Developing the Marketing Research MBA Course - 2021 edition

Developing the Marketing Research MBA Course - 2021 edition

Last week, when preparing for the marketing research course that I was to teach, I decided to critically review the slides from my previous course (the principles of marketing) to recap and create linkages whenever possible.  While doing so, something struck me. I thought, perhaps it would be a good idea to document how I plan for my class presentations and share some of the homework I did. The hope is that someone out there might find it useful, and may possibly take this forward a notch.

To begin with, Marketing research is a really boring subject for MBA students. I remember sleeping off in a few of Prof. Hari Shreekumar’s (He’s also my senior and I sincerely hope he does not read this) marketing research classes way back in 2013 (when I was an MBA student at IIM Trichy). Part of the reason why marketing research is boring is its sheer breadth. There is no way one person can actually be interested in the breadth that the subject has to offer. This is precisely why methods courses are split into qualitative and quantitative in PhD level courses. This does not mean that the course cannot be taught. All that I’m trying to say is, in its current form, it’s boring to teach and possibly also listen to a vanilla marketing research course.

Having said that, the subject is really interesting if you look at it not as ‘marketing research’ but as ‘consumer insights’. This is argued quite well by Mills and Hair (2021) paper link: https://journals.sagepub.com/doi/full/10.1177/02734753211046448. After having read the Mills and Hair paper, I was bubbling with ideas (there are many papers in the journal of marketing education that are very good, especially from a teacher’s point of view).
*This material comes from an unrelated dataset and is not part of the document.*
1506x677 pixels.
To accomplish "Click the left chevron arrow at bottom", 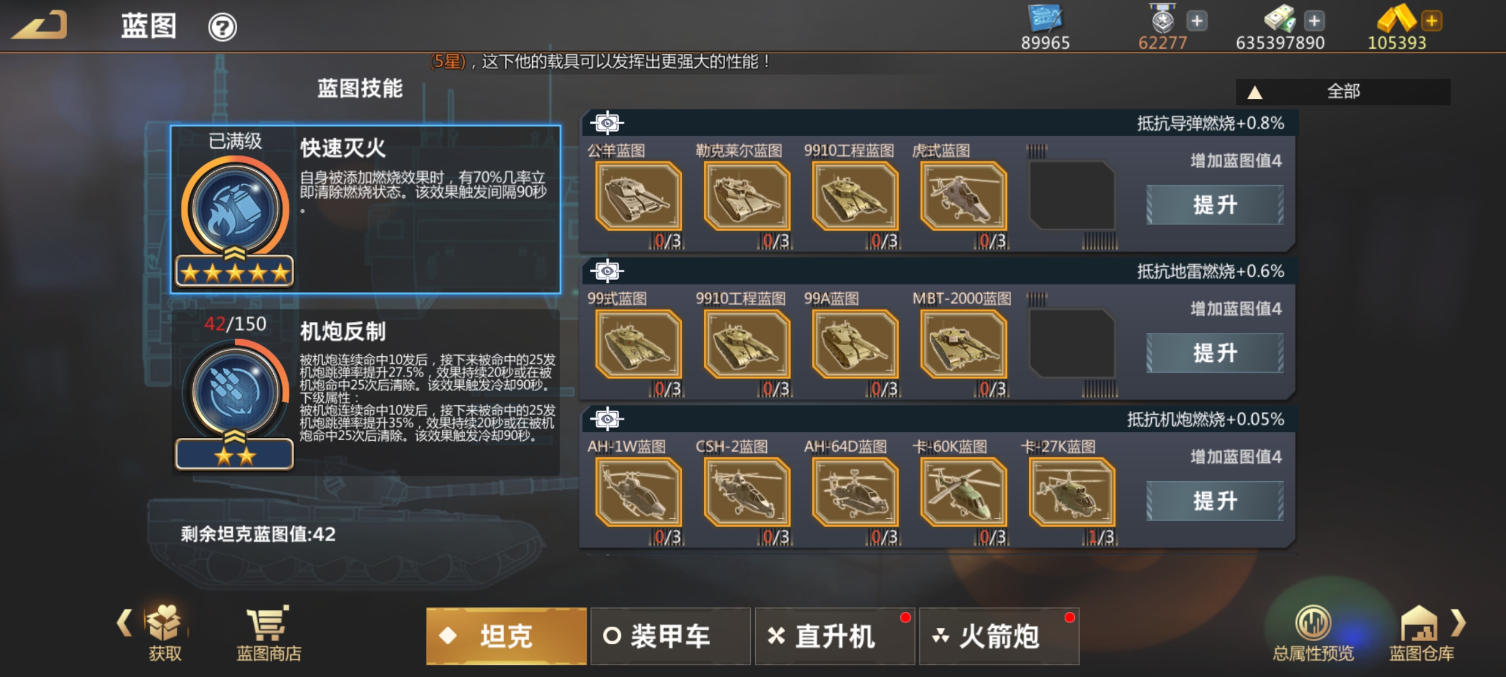I will 124,623.
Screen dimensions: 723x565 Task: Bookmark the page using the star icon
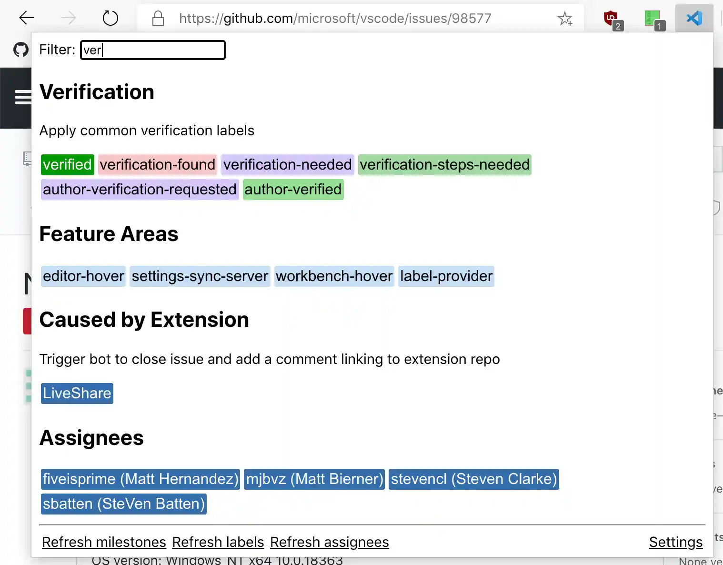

Among the many ideas I was considering, the one that I zeroed in on was the following: I decided that I would take up an actual problem and get my hands dirty along with the students. After a little bit of creative thinking, I decided to discuss pizza delivery times, and wanted to explore with students if we could realistically make the claim that a firm could deliver pizzas in under 30 minutes. When searching for freely available datasets, I stumbled upon the d.pizza dataset from the desctools R library (find more about this dataset here: https://rdrr.io/cran/DescTools/man/d.pizza.html). One thing led to another, and I was brushing up on hypothesis testing, confidence intervals, plotting histograms, density plots, box plots and ridge plots. Every mistake I made, I made a note of to see if the students also made similar mistakes. More often than not, these were excellent opportunities to teach and highlight critical ideas. The plan was to highlight these issues in class using humour, and think of as many possibilities before hand and develop visualizations to help illustrate to students. Here’s a glimpse of some of the content I made for my class.
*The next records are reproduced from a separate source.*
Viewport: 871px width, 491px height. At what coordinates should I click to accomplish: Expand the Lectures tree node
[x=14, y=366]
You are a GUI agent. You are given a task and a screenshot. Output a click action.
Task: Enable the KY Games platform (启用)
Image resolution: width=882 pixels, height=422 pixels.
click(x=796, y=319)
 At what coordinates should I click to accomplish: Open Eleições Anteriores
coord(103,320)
On this slide, I show them a frequency distribution of the entirety of the delivery times data. Observe how it is not very easy to say with just visual inspection that pizza delivery times were under 30 minutes. Some students think this is sufficient information, others think otherwise.

I then break the data into its constituent factors and show them a wrapped set of histograms. At this point, things are getting much clearer, and I can drive home the idea of hypothesis testing (which they covered once before in the basic stats course).

On that note, I think you will find Steven (2017) from the journal of statistics education really useful. You can find the link here: https://www.tandfonline.com/doi/full/10.1080/10691898.1994.11910464. In summary ,what Steven (2017) tells us is that we could pick up two packs of cards, and sub-select only the red ones. And get students to guess how long it would take until a black card is drawn. After a few draws students start smelling fish and basically enquire with me if the pack of cards really has 26 black cards. From there on, I go on to explain the hypothesis testing aspect, and draw parallels with the Pizza example.

I then go on to build two sample t tests, and explain how we compare means of two samples. And introduce them to ANOVA and how Anova can be used to test the equivalence of multiple samples’ means. Then I introduce them to the idea of linear regression and ask them if they think temperature at the time of delivery and amount of time it would take to deliver could be related. After seeing the picture, I ask them if the linear model is the best way to explain the data we have with us. And leave them there with us. By the end of this entire exercise (which happened last week), my students are really curious to find out more about marketing research, and the more advanced techniques that it has to offer.

The real class was a totally engaging learning experience, with lots of jokes, insights, learnings, pictures, and discussion. I now want to find a richer dataset and work on more serious questions. Hopefully, I will have that completed by next year.